-- Tujuan 1 --
Berdasarkan teks tentang data PODES 2024, jelaskan mengapa sebuah berkas PODES yang tidak ditemukan tidak ikut masuk ke dalam daftar podes_dfs.
-- Tujuan 2 --
Kembalikan baris-baris catatan, mulai dari awal catatan sampai baris yang memuat "Screen dimensions: 247x137", termasuk kedua ujungnya, tanpa perubahan apa pun.

# Eksplorasi Data PODES 2024 - Blok V, VI, VII, X
**Analisis Fasilitas Lingkungan, Bencana, Transportasi, dan TIK untuk Wilayah 3579**

Notebook ini menganalisis data PODES 2024 untuk:
- **Blok V**: Fasilitas Lingkungan & Perumahan (air, sanitasi, energi, sampah)
- **Blok VI**: Bencana Alam & Mitigasi 
- **Blok VII**: Akses & Transportasi
- **Blok X**: Teknologi Informasi & Komunikasi

In [None]:
# Import libraries
import pandas as pd
import numpy as np
import plotly.express as px
import plotly.graph_objects as go
from plotly.subplots import make_subplots
import warnings
warnings.filterwarnings('ignore')

print("✅ Libraries loaded successfully")

## 1. Load & Preprocessing Data

In [None]:
# Load main PODES data
def load_podes_file(filename):
    """Load PODES CSV with proper encoding and data types"""
    try:
        df = pd.read_csv(f'../data/raw/{filename}', dtype=str, encoding='utf-8-sig')
        print(f"✅ {filename}: {df.shape[0]} rows, {df.shape[1]} columns")
        return df
    except FileNotFoundError:
        print(f"❌ {filename} not found")
        return pd.DataFrame()
    except Exception as e:
        print(f"❌ Error loading {filename}: {e}")
        return pd.DataFrame()

# Load all PODES files
podes_files = ['podes01_3579.csv', 'podes02_3579.csv', 'podes03_3579.csv', 'podes04_3579.csv']
podes_dfs = []

for file in podes_files:
    df = load_podes_file(file)
    if not df.empty:
        podes_dfs.append(df)

print(f"\n📊 Loaded {len(podes_dfs)} PODES files successfully")

In [None]:
# Merge all PODES data
if podes_dfs:
    # Start with first dataframe
    df_merged = podes_dfs[0].copy()
    
    # Merge with other dataframes
    for i, df in enumerate(podes_dfs[1:], 1):
        if 'IDDESA' in df.columns:
            # Merge on IDDESA
            before_merge = df_merged.shape
            df_merged = df_merged.merge(df, on='IDDESA', how='outer', suffixes=('', f'_dup{i}'))
            after_merge = df_merged.shape
            
            # Remove duplicate columns
            dup_cols = [col for col in df_merged.columns if f'_dup{i}' in col]
            df_merged = df_merged.drop(columns=dup_cols)

-- Cuplikan Data --

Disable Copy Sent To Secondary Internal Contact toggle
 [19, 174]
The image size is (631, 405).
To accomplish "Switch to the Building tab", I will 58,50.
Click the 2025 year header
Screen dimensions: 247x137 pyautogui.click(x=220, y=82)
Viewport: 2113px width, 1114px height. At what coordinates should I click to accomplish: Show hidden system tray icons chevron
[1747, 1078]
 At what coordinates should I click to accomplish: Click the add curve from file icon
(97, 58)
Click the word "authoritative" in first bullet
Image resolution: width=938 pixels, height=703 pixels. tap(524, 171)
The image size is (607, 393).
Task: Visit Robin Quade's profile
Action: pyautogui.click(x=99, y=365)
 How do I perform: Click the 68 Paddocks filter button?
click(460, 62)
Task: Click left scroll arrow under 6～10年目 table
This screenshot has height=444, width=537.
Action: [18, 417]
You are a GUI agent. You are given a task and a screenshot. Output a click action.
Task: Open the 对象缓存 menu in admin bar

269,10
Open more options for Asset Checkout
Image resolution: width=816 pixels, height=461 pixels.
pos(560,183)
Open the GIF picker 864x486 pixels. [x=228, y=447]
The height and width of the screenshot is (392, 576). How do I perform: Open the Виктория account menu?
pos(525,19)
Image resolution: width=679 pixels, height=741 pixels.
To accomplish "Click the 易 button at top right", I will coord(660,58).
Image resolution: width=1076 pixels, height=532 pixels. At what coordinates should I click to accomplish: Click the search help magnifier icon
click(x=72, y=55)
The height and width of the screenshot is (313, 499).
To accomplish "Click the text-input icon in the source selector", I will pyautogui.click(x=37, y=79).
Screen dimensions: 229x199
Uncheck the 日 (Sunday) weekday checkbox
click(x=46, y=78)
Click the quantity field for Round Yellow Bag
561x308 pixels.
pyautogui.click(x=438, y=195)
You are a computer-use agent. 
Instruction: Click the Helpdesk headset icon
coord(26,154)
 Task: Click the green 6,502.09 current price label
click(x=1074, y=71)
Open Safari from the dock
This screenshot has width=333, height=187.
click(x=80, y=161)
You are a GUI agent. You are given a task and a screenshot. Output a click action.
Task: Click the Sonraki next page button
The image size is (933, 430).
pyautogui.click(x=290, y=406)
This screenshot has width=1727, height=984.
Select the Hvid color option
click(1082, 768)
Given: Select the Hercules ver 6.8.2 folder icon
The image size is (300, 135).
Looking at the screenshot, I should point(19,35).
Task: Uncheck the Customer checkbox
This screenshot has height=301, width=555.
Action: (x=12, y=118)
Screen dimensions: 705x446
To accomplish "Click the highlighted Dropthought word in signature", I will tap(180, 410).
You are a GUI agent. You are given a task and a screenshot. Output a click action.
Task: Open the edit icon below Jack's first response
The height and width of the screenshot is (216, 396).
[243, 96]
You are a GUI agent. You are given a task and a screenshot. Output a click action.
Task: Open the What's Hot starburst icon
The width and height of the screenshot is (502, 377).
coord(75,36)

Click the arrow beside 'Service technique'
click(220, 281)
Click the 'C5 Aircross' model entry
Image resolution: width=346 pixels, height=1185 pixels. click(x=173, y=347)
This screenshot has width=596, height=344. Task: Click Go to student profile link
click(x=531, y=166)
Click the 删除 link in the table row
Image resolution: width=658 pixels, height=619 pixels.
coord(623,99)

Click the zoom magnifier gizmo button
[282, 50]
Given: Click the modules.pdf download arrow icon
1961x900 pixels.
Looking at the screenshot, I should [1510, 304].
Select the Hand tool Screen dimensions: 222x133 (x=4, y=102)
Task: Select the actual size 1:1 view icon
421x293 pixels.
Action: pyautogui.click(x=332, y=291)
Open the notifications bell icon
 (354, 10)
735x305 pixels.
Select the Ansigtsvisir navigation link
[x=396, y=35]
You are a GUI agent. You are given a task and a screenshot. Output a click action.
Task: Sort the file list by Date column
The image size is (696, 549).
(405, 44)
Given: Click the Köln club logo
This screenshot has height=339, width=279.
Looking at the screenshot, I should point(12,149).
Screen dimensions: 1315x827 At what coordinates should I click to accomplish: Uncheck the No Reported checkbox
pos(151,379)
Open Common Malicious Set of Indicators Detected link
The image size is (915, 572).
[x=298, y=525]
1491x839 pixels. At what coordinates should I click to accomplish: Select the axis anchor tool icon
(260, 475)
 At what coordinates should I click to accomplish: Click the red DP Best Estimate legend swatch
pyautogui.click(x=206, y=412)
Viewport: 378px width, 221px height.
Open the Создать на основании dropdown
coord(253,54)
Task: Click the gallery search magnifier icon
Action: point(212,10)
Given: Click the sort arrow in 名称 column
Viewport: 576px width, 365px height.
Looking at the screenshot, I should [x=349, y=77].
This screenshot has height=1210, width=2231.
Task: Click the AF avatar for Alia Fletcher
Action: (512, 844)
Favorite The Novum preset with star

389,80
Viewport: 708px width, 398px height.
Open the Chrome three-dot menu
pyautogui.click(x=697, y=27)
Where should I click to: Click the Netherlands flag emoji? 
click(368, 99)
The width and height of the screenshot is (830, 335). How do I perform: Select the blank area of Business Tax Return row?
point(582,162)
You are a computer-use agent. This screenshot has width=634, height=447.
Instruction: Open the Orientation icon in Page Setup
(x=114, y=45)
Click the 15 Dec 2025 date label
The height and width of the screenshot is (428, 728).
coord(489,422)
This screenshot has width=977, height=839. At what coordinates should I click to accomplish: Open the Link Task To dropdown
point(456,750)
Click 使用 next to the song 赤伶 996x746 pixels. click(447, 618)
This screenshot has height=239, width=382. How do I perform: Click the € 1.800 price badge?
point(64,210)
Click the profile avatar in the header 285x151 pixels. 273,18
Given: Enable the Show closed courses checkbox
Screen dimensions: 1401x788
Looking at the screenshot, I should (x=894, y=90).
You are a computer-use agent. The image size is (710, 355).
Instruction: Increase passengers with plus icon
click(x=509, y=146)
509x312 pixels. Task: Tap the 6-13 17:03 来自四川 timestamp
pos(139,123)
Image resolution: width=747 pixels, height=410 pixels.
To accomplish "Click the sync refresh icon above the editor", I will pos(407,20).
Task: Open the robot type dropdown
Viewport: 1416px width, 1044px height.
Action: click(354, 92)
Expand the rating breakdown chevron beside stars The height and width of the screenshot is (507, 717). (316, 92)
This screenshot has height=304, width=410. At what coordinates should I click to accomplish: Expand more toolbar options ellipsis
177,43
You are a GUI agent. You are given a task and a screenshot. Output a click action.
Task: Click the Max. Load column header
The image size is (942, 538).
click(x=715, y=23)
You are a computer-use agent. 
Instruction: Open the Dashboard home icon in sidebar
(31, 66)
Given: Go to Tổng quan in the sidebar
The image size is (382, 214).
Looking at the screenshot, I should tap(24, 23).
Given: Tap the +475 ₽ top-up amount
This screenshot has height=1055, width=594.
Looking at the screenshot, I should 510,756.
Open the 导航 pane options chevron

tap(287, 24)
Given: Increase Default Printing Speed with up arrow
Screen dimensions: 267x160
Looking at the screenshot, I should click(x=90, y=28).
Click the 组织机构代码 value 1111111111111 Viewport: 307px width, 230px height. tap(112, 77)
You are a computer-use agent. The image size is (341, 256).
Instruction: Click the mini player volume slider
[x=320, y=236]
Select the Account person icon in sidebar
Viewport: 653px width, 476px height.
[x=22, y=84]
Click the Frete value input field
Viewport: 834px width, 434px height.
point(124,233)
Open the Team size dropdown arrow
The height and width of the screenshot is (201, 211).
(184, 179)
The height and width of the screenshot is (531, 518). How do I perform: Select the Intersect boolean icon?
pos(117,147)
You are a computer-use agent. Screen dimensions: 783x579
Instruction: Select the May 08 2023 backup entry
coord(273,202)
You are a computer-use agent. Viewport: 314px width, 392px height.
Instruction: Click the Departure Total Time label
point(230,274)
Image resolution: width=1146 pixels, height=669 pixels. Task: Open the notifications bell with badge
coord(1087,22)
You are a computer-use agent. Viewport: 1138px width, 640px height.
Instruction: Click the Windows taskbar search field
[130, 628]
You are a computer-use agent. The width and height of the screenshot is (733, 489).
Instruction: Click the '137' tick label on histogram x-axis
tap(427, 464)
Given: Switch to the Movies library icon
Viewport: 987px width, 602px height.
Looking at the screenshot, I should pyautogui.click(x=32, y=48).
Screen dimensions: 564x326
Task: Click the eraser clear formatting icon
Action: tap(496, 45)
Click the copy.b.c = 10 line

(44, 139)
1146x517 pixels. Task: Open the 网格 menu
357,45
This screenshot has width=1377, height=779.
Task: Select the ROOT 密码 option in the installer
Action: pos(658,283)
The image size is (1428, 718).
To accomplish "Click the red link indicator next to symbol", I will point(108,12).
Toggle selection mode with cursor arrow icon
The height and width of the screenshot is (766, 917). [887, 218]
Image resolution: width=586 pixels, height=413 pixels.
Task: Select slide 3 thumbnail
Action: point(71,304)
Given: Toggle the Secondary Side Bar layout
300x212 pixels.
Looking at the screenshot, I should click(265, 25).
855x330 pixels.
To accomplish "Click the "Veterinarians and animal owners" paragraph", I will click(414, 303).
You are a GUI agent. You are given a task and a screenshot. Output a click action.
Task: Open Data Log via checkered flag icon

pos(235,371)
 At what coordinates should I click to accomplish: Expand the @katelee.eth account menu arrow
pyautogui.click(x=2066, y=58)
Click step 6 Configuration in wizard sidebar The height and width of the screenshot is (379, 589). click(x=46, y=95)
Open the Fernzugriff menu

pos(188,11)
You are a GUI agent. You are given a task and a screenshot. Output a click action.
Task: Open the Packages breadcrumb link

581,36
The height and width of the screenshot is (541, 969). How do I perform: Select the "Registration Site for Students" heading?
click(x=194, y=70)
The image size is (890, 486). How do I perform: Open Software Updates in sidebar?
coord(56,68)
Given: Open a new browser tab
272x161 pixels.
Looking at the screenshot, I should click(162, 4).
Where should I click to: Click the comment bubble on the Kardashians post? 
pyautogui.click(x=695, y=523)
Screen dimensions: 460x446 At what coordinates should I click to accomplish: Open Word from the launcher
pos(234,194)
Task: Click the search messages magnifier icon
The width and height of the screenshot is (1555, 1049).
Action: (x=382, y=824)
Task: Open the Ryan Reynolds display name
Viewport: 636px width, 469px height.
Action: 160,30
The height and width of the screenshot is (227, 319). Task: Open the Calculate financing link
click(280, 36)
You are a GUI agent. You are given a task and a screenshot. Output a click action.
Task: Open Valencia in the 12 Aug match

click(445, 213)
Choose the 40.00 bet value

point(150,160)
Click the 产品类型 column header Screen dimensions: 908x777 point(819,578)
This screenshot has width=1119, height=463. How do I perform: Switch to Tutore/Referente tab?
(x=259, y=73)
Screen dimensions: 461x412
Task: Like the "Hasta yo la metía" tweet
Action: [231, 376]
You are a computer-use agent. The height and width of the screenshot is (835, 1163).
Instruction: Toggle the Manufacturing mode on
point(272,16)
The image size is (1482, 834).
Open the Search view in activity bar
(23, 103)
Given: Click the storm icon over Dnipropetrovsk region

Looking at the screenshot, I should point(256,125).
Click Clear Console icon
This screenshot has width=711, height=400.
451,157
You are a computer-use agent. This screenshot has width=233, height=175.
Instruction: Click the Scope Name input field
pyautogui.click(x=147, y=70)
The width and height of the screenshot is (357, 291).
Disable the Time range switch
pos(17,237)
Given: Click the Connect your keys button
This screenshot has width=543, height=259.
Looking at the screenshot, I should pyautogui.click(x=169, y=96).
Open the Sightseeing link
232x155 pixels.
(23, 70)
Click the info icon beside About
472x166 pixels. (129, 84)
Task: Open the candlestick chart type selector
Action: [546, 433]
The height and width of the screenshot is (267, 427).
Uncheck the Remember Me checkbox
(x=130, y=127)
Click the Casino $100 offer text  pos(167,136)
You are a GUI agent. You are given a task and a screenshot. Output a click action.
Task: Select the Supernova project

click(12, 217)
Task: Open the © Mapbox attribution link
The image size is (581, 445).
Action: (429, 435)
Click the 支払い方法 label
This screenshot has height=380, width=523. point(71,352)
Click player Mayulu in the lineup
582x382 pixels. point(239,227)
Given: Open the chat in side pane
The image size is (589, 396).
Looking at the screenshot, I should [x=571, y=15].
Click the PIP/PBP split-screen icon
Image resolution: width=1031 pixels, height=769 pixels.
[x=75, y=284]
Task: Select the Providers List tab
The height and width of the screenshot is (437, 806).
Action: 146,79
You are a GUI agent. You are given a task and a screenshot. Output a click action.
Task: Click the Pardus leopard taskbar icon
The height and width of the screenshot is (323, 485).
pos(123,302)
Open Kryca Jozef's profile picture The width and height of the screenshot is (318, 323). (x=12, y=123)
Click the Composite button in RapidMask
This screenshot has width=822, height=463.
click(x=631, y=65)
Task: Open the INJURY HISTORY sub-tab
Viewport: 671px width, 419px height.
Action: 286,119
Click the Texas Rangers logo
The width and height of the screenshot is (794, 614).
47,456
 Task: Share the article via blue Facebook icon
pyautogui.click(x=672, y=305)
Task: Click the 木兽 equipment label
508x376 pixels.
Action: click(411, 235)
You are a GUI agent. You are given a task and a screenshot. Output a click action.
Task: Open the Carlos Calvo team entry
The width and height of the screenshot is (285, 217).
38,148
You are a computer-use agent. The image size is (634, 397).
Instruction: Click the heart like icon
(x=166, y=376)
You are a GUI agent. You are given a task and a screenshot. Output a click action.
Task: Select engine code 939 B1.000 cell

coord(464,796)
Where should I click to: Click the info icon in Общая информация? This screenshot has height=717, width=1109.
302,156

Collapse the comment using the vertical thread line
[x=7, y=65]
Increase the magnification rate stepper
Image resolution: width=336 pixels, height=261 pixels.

-- Penyelesaian Lengkap 1 --
Fungsi load_podes_file menangkap FileNotFoundError, mencetak pesan bahwa berkas tidak ditemukan, lalu mengembalikan DataFrame kosong. Di dalam perulangan, DataFrame hanya ditambahkan ke podes_dfs bila kondisi `if not df.empty` terpenuhi. Karena itu, hasil kosong dari berkas yang tidak ditemukan dilewati dan tidak dimasukkan ke dalam daftar.

-- Penyelesaian Lengkap 2 --
Disable Copy Sent To Secondary Internal Contact toggle
 [19, 174]
The image size is (631, 405).
To accomplish "Switch to the Building tab", I will 58,50.
Click the 2025 year header
Screen dimensions: 247x137 pyautogui.click(x=220, y=82)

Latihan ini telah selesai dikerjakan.